[identity profile] mbarker.livejournal.com posting in [community profile] writercises
Original Posting Oct. 10, 2016

All right! While you probably won't want to use this as a way to revise your story during Nanowrimo, you can certainly use these ideas to help get yourself set and ready, and even to spark some excitement while writing, writing, writing during Nano! Sound like a plan?

Writer's Digest, March 2003, pages 38-41, had an article with the title Your 6-Step Storytelling Workout by Steven James. He suggests that using these six steps will give your story punch, power, and poignancy! Oooo... Ready?

1. Crystallize characters!

Steven starts with a short anecdote about an acting conference, where a director said, "Every time a character steps on stage, he wants something. To develop your character, figure out what he wants while he's onstage."

Simple, right? Why is this character here? What they want? How far will they go to get it? MOTIVATION! Yes!

What does this character want?

Hum... Steven says "At the heart of every story is a character who faces a struggle and makes a discovery." So... who is that character?

2. Intensify struggles.

Steven talks about teaching children to write. He doesn't ask them to write about their vacations, that's boring. He tells them, "You don't have a story until something goes wrong. Tell me about something that went wrong over vacation." And stories pour out!

What is the struggle of your main character? What are they trying to achieve, overcome, or accomplish?

Note, Steven recommends struggles, intimate and personal, rather than conflicts, external and distant. Make the struggle deeper, richer, don't just add conflicts. Then show how facing that struggle transforms the character.

Personal, emotional, hard to overcome. Escalate those problems, make the setbacks serious, and the dangers bad and closeup.

3. Hint at emotions.

Here's where you need to be subtle.
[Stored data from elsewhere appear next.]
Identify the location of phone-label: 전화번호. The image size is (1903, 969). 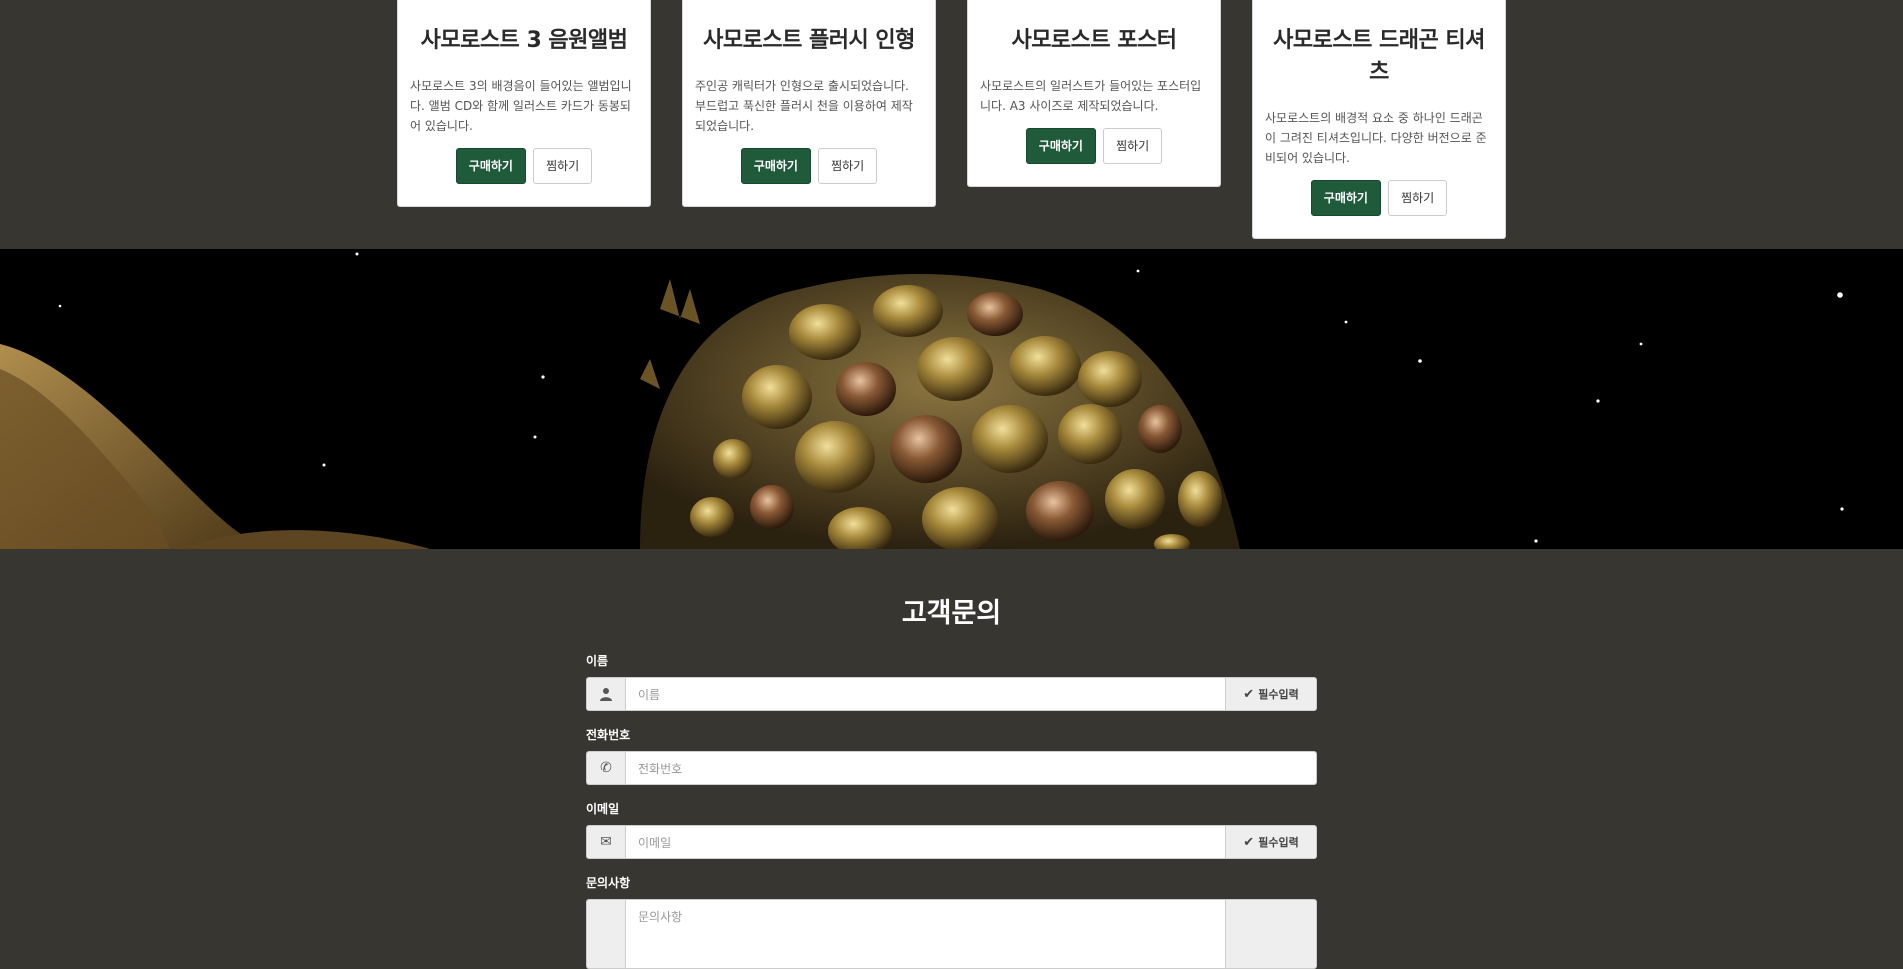
(608, 735). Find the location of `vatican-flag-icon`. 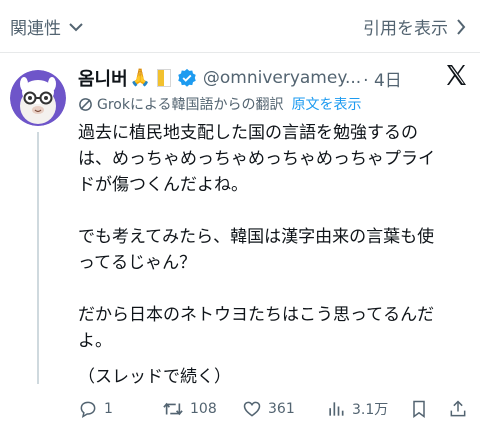

vatican-flag-icon is located at coordinates (164, 78).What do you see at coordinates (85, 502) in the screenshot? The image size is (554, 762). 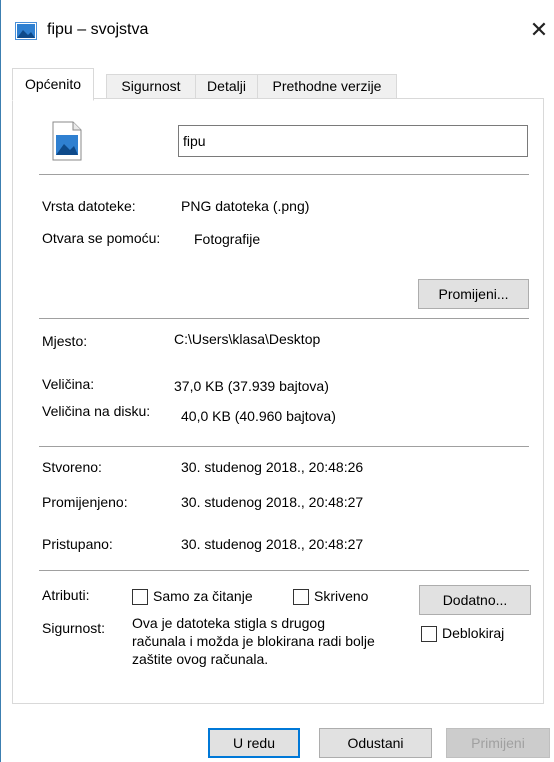 I see `modified-label: Promijenjeno:` at bounding box center [85, 502].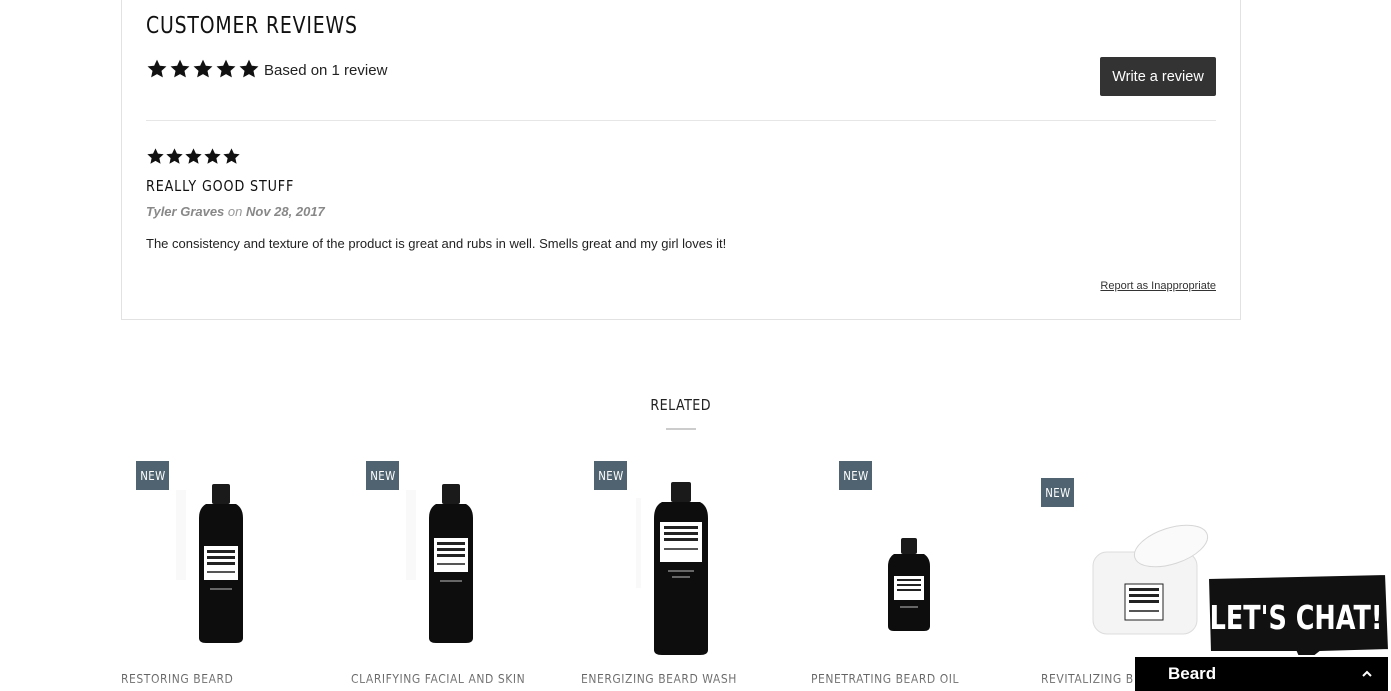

Don't worry, an interesting character busting themselves in an intriguing struggle is going to bring out emotion. But you, as writer, don't want to be bashing the reader over the head with telling them about it. Hint!

Get the reader to identify with the characters, get them to feel the struggles, then let them ride along. Action, dialogue, and body language, don't just tell us about it.

4. Clarify discoveries.

Beginning, middle, end? Well, how about origination, muddle, resolution? The beginning originates everything that follows. The middle is the central struggle. And the ending? That's the culminating event, the big climax, surprising and yet inevitable.

"What makes a story worth telling is the causal relationship of events that produces a change in the condition or circumstances of the main character.… Stories reveal the transformation of characters or situations."

Make the revelation or discovery by the character clear!

5. Muddy the choices.

Choose the right thing or the wrong thing? Too easy. Make your character choose between two right things! Dilemmas, situations that demand the character be in two places at once, choose between two promises, or otherwise figure out which pile of straw to go to.

Internal struggles with all the choices there, and external struggles with tasks. Play them off against each other, and look for "a moment of realization when a choice from the outer story helps the main character overcome her inner struggle."

Highlight those moments of decision! Raise the ante! Life or death consequences! Make your reader wonder what's going to happen!

6. Ratchet up the action.

"The more personal the struggle and the more impending the danger, the more suspenseful the story." Make sure you introduce the central struggle early.

Keep the pace moving. Watch for long flashbacks, dialogue that doesn't move the story forward, and getting stuck in one scene for too long. Movement, contrast, action, suspense… Keep the reader interested.

Rising tension, more and more action. Always add a new struggle before you resolve an existing one.

Motivate your characters, make them struggle, hint at emotions, bring out those decisions and discoveries, make the choices hard, and crank up the action! Keep your stories working!

There is a sidebar on page 40 labeled creativity starter. It's got one exercise for each of these points! Here we go!

1. Characters. Select a character from your story. Write a scene that shows your character's personality through his actions.
2. Struggles. Take a key external conflict in your story and make it more personal. Brainstorm possible internal struggles that the characters affected by the conflict could simultaneously face. Make a list. Consider both the antagonist and the protagonist.
3. Emotions. Word choice is key to expressing how your characters feel. Practice the art of subtlety. Describe your character waking up in the morning. Do not tell us how she feels. Show us through descriptive words.
4. Discoveries. Stories shouldn't just end, they should reveal. Whether you've completed your story or not, you should consider the final resolutions – for the conflict and the characters. Articulate what transformations your ending will unveil.
5. Choices. The difference between right and wrong is often a fine line. List the pivotal choices that occur in your story, and brainstorm elements you could add to gray the distinction between right and wrong.
6. Action. Peruse your story and find a long section of boring exposition. Spice up the action by rewriting the scene as dialogue or having it take place in a new location.

There you go! Obviously some of this is aimed at revisions more than initial writing or preparation for writing, but I think there are parts of it that can help you get ready for nanowrimo, or even add some spice during Nanowrimo. I mean, can you imagine getting stuck during nanowrimo, and running down this list of ideas or creativity starters, just to get your writing going again? I certainly can!